TorrentFreakはドイツ海賊党代表のセバスチャン・ネルツに、この成功が同党にとって何を意味するかを尋ねた。彼は、収入を得て、影響力を増したことにより、海賊党が目標を達成する可能性が高まるだろうと話す。

「今のところ、ドイツ海賊党は誰一人雇ってはいません。」とネルツは言う。「私も含めて、海賊党のために働くすべての人が、無給で働いているのです。一方、議会議員になれば、仕事に対して給与が支払われます。さらに、秘書や協力者への給与も公費で支払われます。これにより、海賊党員が海賊党のためにフルタイムで働くことができ、より多くの要員を確保することができます。」

「もう1つ重要な点としては、市民やメディアが、議会により詳細にアクセスするためのルートを得たということです。これまで何度となく、『あなた方の党は議席を持っていないのだから、関係ない』と言われてきました。今週末の大躍進によって、こうした党の立場は大幅に改善されるでしょう。」

海賊党はさらに、今回の選挙結果が党員や協力者の増加につながると期待している。同党の理念としては、可能な限りの透明性、市民のプライバシーの確保、特許の廃止、著作権を濫用する団体の影響力の制限を掲げている。

「私たちは、政治に対する透明性の高いアプローチが有効であることを実証したいと考えています。伝統的に、政治は秘密主義で『不可侵』な領域となっています。会議は密室で行われ、政策も協定も開かれてはいないし、条約も公表されません。」とネルツはTorrentFreakに話した。

「市民に対してオープンに、正直に、今何が起こっているのか、どのような選択肢が可能であるか、なぜ特定の選択肢が選ばれたのかを伝えていくことが可能であると証明します。市民が事実調査や政策決定と融和できることを証明します。なぜ決断が下される前に、市民の意見を求めないのか?私たちは十分に価値あることだと考えます。」

1つ確かなことは、ドイツ海賊党は本日、センセーショナルな勝利を収めたということだ。その結果、ベルリン市議会は間違いなく、最もテクノロジー・フレンドリーで、プライバシーへの配慮を求める政党に注意を払わなければならなくなる。ネルツによれば、海賊党の立候補者たちは、議会参加への準備も熱意も十分であるという。

「つまり、私たちは政治が改革できることを証明するのです。」とネルツは言う。

現在、スウェーデン海賊党の設立者リック・ファルクヴィンエと共に、数百名の海賊党狂たちが、選挙での勝利を祝っているようだ。昨日、選挙での大勝利を予言したリックは、宴の写真を我々に共有してくれた。

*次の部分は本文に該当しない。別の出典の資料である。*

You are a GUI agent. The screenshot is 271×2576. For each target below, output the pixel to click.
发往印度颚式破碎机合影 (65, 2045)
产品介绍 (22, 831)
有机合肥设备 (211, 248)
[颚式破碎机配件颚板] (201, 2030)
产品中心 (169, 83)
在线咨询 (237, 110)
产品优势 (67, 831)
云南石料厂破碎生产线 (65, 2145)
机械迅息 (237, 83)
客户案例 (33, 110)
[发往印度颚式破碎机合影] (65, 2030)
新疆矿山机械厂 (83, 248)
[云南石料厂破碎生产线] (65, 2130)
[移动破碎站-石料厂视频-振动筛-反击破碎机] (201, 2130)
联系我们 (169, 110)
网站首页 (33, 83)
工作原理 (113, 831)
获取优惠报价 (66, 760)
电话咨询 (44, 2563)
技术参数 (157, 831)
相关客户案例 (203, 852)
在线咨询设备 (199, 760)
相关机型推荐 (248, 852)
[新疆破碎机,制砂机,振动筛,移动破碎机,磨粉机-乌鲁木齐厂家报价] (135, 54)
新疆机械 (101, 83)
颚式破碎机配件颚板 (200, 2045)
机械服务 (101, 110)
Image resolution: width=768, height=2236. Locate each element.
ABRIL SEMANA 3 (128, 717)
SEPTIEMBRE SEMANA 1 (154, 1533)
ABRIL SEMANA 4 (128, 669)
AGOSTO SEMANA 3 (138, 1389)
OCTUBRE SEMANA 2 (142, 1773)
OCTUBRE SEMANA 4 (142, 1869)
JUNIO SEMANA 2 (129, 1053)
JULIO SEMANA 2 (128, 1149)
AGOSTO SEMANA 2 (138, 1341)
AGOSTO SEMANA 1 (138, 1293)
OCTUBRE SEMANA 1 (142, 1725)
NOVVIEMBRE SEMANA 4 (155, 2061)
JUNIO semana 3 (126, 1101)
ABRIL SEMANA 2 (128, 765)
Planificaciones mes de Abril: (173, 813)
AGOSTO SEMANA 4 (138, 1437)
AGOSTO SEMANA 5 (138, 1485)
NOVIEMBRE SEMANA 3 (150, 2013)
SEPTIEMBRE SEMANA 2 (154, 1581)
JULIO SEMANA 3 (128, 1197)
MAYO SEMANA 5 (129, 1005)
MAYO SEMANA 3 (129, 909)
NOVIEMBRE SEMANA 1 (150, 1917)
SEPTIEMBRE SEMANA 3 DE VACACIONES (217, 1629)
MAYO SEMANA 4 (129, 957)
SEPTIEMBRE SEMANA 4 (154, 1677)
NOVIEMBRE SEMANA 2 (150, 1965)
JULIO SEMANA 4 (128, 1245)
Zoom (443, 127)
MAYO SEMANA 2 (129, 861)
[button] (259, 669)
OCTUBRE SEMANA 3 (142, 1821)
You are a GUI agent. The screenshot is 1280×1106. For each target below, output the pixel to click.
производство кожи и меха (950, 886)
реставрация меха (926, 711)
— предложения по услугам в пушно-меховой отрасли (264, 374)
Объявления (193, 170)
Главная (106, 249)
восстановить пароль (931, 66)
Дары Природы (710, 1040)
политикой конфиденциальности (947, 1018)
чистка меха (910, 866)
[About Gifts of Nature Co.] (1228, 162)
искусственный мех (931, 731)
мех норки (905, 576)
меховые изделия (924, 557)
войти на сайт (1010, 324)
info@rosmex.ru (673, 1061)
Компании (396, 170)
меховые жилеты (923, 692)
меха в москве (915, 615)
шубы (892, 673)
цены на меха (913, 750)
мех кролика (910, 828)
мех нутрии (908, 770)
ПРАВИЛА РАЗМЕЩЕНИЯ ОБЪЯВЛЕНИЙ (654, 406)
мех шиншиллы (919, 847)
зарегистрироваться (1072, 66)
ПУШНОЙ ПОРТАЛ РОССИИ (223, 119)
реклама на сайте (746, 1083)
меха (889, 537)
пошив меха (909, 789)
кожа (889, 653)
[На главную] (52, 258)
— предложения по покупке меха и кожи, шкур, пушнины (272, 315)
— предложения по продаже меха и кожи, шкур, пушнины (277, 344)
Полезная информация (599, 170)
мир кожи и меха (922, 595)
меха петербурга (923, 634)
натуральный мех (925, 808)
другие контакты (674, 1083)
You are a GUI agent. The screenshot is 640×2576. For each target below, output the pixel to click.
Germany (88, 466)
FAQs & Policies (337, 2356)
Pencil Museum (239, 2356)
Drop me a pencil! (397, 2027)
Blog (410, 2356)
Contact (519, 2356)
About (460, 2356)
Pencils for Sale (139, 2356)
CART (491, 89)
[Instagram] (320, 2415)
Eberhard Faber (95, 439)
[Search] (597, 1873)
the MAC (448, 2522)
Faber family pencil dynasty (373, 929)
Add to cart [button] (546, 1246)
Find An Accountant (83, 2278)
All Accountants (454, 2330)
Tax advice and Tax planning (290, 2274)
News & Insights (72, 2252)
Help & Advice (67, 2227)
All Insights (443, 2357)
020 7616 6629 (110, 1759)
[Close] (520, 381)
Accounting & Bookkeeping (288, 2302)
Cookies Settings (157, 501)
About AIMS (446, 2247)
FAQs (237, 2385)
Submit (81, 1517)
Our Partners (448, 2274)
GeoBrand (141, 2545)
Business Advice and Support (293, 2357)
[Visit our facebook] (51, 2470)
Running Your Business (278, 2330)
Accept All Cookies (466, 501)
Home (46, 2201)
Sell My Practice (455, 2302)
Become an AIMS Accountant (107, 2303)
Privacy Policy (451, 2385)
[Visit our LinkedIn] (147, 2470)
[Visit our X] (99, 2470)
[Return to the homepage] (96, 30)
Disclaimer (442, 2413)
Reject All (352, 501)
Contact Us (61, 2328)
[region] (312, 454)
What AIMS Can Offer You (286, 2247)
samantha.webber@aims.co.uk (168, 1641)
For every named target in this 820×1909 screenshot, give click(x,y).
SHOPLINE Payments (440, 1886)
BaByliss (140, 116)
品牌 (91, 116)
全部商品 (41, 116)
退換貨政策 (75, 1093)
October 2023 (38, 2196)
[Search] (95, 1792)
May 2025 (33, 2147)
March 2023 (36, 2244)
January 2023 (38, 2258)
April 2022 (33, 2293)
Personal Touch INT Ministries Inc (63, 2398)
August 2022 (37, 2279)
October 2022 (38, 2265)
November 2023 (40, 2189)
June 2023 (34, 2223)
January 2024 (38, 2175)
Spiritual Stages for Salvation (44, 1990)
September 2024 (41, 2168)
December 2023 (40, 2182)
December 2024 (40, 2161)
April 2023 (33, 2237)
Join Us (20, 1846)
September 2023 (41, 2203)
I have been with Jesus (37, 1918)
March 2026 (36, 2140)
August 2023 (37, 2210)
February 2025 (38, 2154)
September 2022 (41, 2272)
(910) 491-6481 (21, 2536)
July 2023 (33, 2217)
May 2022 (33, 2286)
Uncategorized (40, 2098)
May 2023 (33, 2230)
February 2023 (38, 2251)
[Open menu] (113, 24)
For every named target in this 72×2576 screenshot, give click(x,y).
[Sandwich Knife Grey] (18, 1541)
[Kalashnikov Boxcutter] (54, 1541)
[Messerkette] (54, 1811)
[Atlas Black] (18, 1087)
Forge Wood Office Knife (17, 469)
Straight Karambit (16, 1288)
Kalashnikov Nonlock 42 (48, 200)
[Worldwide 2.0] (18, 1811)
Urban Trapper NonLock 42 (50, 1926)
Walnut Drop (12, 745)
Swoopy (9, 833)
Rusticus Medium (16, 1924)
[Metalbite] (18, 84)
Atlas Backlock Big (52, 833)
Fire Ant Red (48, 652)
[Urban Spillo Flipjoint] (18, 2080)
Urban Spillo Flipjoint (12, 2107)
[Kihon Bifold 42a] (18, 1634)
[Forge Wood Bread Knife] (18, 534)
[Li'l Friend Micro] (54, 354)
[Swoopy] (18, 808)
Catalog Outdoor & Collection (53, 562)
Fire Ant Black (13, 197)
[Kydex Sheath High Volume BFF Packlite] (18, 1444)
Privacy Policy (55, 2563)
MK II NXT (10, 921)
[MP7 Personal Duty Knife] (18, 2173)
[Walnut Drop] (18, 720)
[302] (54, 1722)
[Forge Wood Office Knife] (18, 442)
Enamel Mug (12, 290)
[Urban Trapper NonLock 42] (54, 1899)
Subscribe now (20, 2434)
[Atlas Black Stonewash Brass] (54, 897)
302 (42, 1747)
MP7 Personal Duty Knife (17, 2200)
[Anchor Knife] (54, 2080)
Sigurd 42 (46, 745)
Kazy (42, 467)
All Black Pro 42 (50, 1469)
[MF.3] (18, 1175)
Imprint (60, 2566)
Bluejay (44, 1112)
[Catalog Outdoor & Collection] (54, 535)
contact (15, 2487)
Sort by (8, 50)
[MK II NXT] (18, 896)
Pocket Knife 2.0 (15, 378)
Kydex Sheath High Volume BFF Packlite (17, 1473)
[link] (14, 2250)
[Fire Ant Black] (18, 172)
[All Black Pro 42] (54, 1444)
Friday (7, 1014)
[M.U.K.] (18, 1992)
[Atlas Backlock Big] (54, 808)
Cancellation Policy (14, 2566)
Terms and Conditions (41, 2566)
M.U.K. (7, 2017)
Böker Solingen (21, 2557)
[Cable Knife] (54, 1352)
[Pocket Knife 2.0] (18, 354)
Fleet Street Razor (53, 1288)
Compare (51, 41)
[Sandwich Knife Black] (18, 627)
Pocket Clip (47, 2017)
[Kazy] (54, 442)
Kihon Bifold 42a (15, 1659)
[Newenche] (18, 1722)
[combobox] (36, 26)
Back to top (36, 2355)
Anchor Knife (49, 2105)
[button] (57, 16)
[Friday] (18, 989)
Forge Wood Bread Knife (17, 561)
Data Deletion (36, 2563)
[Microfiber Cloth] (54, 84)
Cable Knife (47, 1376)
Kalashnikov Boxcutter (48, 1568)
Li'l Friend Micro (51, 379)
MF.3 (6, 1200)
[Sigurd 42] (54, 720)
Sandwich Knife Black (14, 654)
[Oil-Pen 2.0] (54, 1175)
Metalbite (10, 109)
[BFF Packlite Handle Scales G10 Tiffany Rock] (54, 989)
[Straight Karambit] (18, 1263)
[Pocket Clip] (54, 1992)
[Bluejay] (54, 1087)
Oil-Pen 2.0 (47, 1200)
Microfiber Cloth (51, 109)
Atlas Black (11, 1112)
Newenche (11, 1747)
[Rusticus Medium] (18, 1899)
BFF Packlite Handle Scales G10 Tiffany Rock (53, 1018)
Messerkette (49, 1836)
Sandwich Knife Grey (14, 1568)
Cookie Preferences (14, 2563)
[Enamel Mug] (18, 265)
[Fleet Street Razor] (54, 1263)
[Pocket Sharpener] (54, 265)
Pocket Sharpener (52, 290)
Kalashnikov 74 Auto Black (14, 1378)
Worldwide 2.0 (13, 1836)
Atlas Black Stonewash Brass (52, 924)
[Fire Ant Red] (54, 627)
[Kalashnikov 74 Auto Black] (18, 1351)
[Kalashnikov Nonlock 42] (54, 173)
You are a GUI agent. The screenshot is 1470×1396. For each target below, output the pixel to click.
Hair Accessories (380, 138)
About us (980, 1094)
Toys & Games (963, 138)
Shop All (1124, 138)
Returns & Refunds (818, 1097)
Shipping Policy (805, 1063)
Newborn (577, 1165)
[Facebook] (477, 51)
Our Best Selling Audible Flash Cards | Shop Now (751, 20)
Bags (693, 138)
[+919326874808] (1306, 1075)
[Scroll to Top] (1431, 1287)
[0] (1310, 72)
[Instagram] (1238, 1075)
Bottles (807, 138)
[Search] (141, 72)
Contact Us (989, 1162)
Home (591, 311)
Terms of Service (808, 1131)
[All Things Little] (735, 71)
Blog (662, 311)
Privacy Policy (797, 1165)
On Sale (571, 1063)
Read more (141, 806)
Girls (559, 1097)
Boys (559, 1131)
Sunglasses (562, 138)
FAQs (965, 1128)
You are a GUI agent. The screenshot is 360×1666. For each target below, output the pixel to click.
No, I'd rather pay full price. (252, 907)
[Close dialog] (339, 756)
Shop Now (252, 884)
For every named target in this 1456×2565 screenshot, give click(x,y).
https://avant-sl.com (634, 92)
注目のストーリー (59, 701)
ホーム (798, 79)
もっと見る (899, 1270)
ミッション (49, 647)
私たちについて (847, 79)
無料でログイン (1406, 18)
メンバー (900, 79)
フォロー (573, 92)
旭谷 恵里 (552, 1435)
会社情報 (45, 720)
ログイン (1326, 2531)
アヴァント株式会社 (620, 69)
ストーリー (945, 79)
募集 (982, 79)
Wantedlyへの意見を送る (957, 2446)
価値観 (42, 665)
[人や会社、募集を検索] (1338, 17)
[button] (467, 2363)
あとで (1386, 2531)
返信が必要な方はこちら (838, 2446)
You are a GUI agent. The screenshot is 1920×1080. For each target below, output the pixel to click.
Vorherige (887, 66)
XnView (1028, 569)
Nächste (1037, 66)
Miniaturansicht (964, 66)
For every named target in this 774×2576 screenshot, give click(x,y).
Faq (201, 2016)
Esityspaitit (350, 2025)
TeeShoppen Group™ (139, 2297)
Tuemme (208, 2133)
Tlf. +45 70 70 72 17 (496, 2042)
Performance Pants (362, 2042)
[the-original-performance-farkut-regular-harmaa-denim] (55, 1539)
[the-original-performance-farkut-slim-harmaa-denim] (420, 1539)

Party like it's no longer 1984

リック・ファルクヴィンエはこのようにブログに記している。「ベルリンの海賊たちは、今夜の出来事を起こすために尽力してくれた皆さんに感謝している。私たちはみな、肩を並べて次の世代のために戦っている。1つの成功は、私たち全員の成功だ。明日、人々はあなたの成功に目を向ける、そして、このムーブメントはますます大きくなる。あなたは、次世代の市民的自由活動にとって、インスピレーションの源なのだ。」

30歳未満で15%、30-44歳で12%、45-59歳で9%、60歳以上で4%って、すごいね。ネットに関わる問題が、市民にとって広く浸透しつつある中、その問題を主要な争点として掲げる政党がほとんどない中で支持を集めたとか、的を絞った過激な主張とわかりやすい綺麗事が他の政党に辟易している層にウケたとか、この結果を解釈するための理由はいろいろありそうなのだけれども、その辺りの分析も読んでみたいところ。

個人的には、海賊党の躍進は大歓迎。プライバシーの保護やオープンな政治については、全面的に賛同している。知財権に関わる理念については完全に支持しているわけではないが、特定争点政党が大多数を占めることも考えにくいので、バランサーとしての役割を期待している。まぁ、ある程度実現してもらってもいいんじゃないかとは思うけど。